The Chamber is concerned because the Constitutional Court has not been functioning at all since May 2002 due to the failure to appoint two of the new members. Moreover, the new Constitutional Court, when it is finally constituted, will already have its own backlog of cases to deal with.

If the Chamber is to disappear, however, and its remaining pending cases taken over for ultimate resolution by the Constitutional Court, the legal opinion of the Chamber (adopted on 7 November 2002 and distributed to national and international decision-makers) is that this can be effected only through amendments to the Constitution of Bosnia and Herzegovina and to Annex 6 of the Dayton Peace Agreement. In the opinion of the Chamber, these are necessary if there is to be no diminution in the protection of human rights in Bosnia and Herzegovina as stipulated in Article 10 paragraph 2 of the Constitution of Bosnia and Herzegovina.

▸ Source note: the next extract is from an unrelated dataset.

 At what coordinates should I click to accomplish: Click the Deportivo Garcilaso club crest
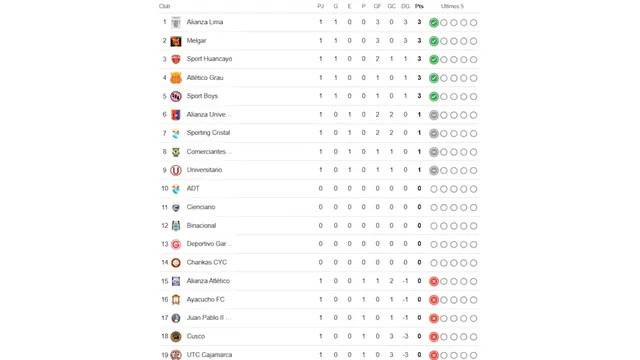(176, 244)
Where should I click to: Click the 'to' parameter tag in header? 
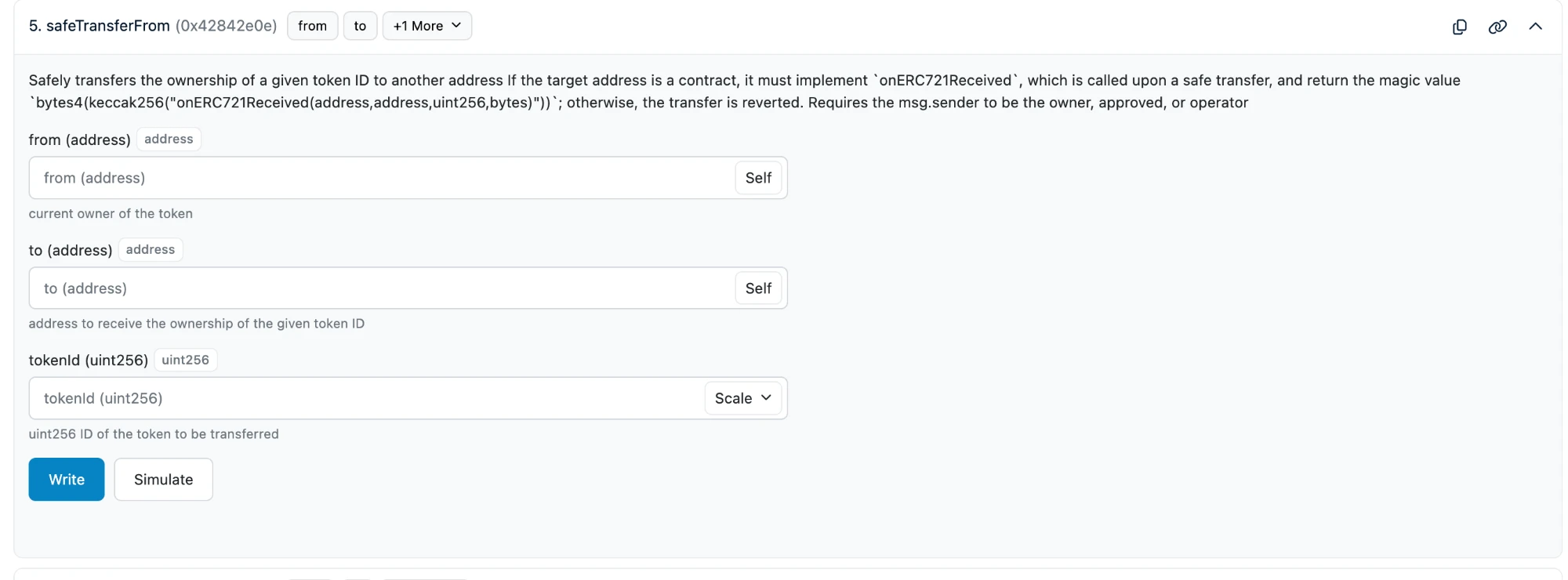click(360, 26)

In April 2002 Bosnia and Herzegovina acceded to the Council of Europe and in July ratified the European Convention on Human Rights. It has been said that now that the country is under the jurisdiction of the European Court of Human Rights, the Chamber is no longer needed. But cases filed with the Chamber before ratification of the European Convention are not within the jurisdiction of the European Court. Regarding the possibly "overlapping competence" of the Chamber and the European Court after July 2002, it will be up to the European Court to decide whether proceedings before the Chamber will be regarded as a domestic remedy to be exhausted before a case can be declared admissible in Strasbourg or as "another procedure of international investigation or settlement" in which an application already submitted to the Chamber will have to be declared inadmissible by the European Court in accordance with Article 35(2)(b) of the European Convention.

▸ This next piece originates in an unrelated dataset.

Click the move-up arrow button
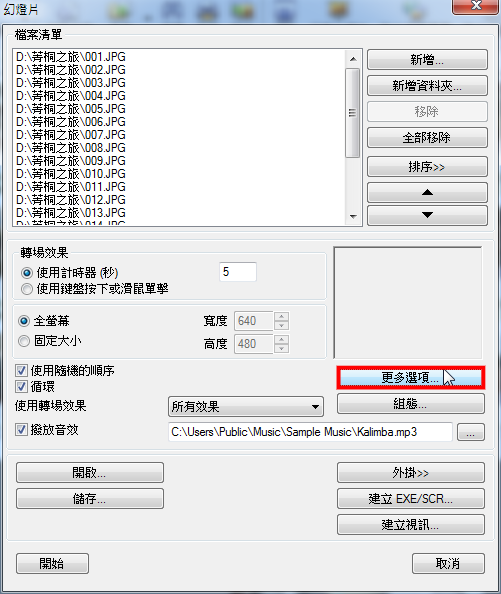Image resolution: width=501 pixels, height=594 pixels. pyautogui.click(x=427, y=192)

Also, in respect of the "overlapping competence" of the Chamber and of the European Court, whether before or after 31 December 2003, it should be noted that:

The Human Rights Chamber has jurisdiction not only in relation to allegations that the rights protected in the European Convention are not respected and secured, but also on alleged discrimination in the enjoyment of rights protected by other international treaties (Article II(2)(b) of Annex 6). In the practice of the Chamber those cases concerning discrimination in the right to work, the right to social security and the right of access to the public service have become more and more important. Discrimination in employment or reemployment is one of the most severe problems for the return of refugees and displaced persons.

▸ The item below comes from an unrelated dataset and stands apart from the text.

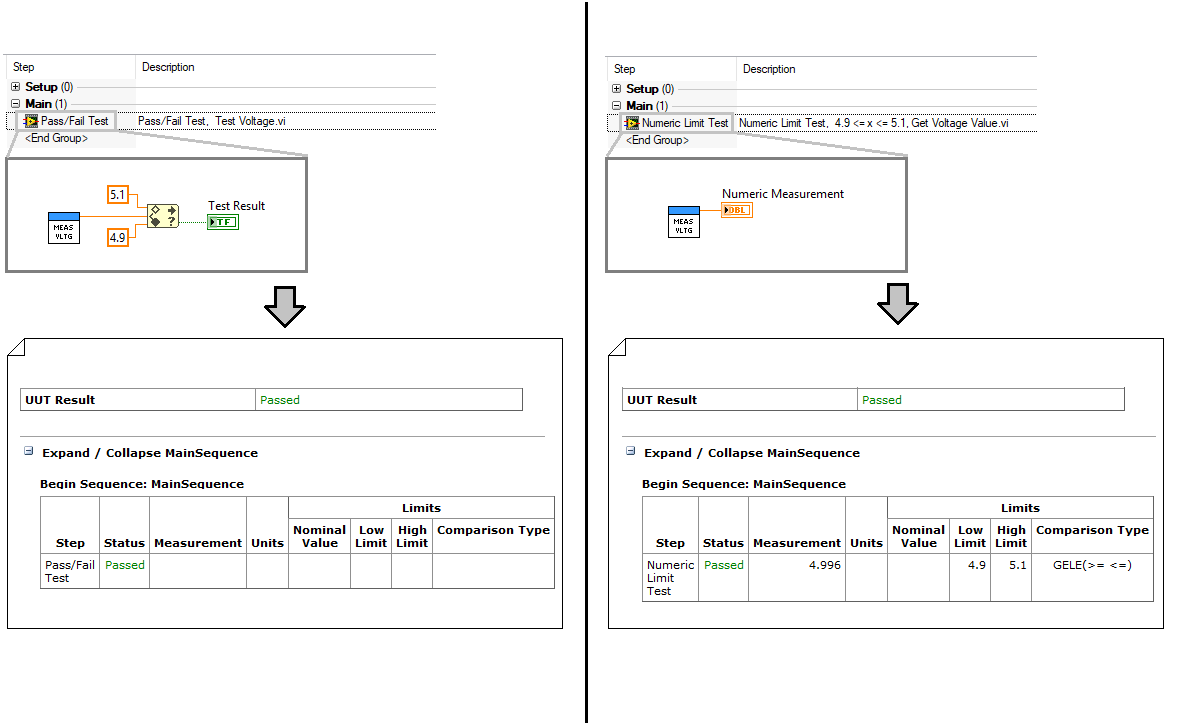
Task: Click the Pass/Fail Test step icon
Action: tap(31, 121)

Annex 6 confers on the Chamber the competence to issue provisional orders for the protection of human rights. As the judiciary in wide parts of Bosnia and Herzegovina is not yet functioning properly, the Chamber has made use of this competence in numerous cases. It has been an effective means of protecting human rights in practice. The European Court of Human Rights has no power to issue legally binding provisional orders. The Chamber also has wider power than the European Court to make legally binding orders to remedy the violations of human rights which it finds.

The reform of the judiciary should be able, in the future, if performed, to render this institution less necessary. But, acknowledgement that the establishment of the rule of law is fundamental to the future of Bosnia and Herzegovina came late to the international community. Steps are finally being taken now but the process will not take place overnight and the results of that process will take even more time.

The end of the Chamber's mandate may be almost at hand. The decision as to whether the Chamber will receive an extension of its mandate, be transformed in some way or simply disappear at the end of 2003 is in the hands of national and international decision-makers. But the year 2002 has not been much different from 2001 in terms of respect for human rights and the year 2003 is already proving to be much the same. The Chamber's fate should not be decided on the basis of a pre-determined date selected for its demise, but rather on a careful and honest evaluation of the context in which the Chamber operates to determine whether a need still exists for the continuation of such an institution in Bosnia and Herzegovina to protect human rights.